> TASK BRIEF: Copy the whole passage about high-end routers from Juniper and Nortel word for word, with nothing added or left out.

> EXCERPTED TEXT:
____________

Juniper's routers for business networks include its T640 and T320, plus its M20, M40E and M160 routers, and all feature a modular software architecture so that processes including routing protocols, management, and command line interfaces, don't interfere with each other. In addition, routing and forwarding functions are separate, so forwarding is performed entirely by ASICs at wire speed without affecting routing functions.

The trend is for core routers to perform higher-level functions, moving beyond simple network routing to handle more complex tasks that depend on traffic characteristics such as transport, session, presentation, and even application, says Chad Elford, product line manager of Nortel Networks' Passport 8000 and 1000 series routers.

With higher-level traffic awareness, "the network is knowledgeable about your request and your user profile and delivers you to the most appropriate site based on those parameters," Elford says. In the last year, Nortel revamped its entire 8000 and 1000 series high-end Passport routers to include what it calls "application optimization," including processing capacity for functions such as security, content delivery, and awareness. The extra processing headroom is needed because "nobody wants to implement applications such as security if they degrade performance," Elford says.

____________

> INFORMATION SUPPLIED:
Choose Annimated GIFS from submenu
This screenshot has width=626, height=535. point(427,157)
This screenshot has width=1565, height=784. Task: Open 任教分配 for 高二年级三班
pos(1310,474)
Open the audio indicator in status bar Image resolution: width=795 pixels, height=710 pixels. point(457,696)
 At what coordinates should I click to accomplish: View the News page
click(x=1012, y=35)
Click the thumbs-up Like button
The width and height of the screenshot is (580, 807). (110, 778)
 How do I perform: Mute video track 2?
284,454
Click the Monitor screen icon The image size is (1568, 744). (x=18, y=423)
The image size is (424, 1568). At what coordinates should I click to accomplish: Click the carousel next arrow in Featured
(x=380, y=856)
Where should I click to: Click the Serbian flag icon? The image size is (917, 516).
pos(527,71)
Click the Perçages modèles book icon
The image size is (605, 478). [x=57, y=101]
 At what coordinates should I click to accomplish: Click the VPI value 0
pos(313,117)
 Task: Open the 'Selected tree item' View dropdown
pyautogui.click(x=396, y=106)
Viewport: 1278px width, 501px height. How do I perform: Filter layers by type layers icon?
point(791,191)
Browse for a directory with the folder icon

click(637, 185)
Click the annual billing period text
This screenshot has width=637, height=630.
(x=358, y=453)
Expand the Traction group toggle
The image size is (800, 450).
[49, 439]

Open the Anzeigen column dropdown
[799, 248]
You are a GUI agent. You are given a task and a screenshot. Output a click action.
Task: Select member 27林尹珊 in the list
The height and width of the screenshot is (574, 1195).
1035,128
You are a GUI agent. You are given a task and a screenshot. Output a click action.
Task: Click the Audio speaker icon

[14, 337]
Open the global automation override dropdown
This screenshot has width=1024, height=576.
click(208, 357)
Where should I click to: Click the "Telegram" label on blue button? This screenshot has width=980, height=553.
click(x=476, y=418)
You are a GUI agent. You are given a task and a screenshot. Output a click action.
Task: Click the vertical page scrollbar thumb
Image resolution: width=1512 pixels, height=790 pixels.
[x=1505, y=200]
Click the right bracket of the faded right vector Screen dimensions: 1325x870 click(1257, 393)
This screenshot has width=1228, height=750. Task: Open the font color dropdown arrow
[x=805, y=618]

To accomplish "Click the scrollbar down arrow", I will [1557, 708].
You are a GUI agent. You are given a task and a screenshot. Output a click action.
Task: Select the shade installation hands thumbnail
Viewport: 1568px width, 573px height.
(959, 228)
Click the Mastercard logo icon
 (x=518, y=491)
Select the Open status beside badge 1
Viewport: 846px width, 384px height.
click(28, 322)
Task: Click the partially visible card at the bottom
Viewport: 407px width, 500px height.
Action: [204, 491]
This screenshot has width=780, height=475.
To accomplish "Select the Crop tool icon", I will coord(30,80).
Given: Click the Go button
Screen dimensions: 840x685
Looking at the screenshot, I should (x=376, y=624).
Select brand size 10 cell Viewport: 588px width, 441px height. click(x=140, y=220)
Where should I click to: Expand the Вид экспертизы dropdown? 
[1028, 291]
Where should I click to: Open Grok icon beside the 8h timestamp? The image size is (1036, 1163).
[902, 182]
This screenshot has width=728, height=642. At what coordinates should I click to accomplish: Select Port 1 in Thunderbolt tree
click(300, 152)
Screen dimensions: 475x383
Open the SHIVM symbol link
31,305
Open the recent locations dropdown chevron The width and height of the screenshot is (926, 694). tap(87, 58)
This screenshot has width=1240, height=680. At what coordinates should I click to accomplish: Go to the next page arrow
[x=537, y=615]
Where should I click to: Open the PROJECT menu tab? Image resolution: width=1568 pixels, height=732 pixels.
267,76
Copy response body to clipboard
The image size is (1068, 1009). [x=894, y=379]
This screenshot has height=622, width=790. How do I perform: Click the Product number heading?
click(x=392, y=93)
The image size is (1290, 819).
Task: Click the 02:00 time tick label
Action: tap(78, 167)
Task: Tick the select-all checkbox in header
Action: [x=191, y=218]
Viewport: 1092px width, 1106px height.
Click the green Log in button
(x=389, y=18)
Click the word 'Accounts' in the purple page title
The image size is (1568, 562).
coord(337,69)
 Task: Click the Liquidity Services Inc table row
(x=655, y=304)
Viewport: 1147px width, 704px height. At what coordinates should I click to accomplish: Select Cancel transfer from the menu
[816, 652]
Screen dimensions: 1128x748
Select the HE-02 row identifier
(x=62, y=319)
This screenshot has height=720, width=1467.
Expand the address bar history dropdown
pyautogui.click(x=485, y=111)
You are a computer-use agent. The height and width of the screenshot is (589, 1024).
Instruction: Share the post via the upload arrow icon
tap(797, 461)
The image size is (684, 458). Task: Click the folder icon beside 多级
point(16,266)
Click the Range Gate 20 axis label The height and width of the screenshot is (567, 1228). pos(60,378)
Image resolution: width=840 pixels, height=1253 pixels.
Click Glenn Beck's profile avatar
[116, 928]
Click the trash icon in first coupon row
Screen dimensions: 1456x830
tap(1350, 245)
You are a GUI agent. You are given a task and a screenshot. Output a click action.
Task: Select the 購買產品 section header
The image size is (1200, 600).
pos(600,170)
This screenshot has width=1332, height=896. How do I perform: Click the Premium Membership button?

____________

> RESULT FOR THIS EXERCISE:
Juniper's routers for business networks include its T640 and T320, plus its M20, M40E and M160 routers, and all feature a modular software architecture so that processes including routing protocols, management, and command line interfaces, don't interfere with each other. In addition, routing and forwarding functions are separate, so forwarding is performed entirely by ASICs at wire speed without affecting routing functions.

The trend is for core routers to perform higher-level functions, moving beyond simple network routing to handle more complex tasks that depend on traffic characteristics such as transport, session, presentation, and even application, says Chad Elford, product line manager of Nortel Networks' Passport 8000 and 1000 series routers.

With higher-level traffic awareness, "the network is knowledgeable about your request and your user profile and delivers you to the most appropriate site based on those parameters," Elford says. In the last year, Nortel revamped its entire 8000 and 1000 series high-end Passport routers to include what it calls "application optimization," including processing capacity for functions such as security, content delivery, and awareness. The extra processing headroom is needed because "nobody wants to implement applications such as security if they degrade performance," Elford says.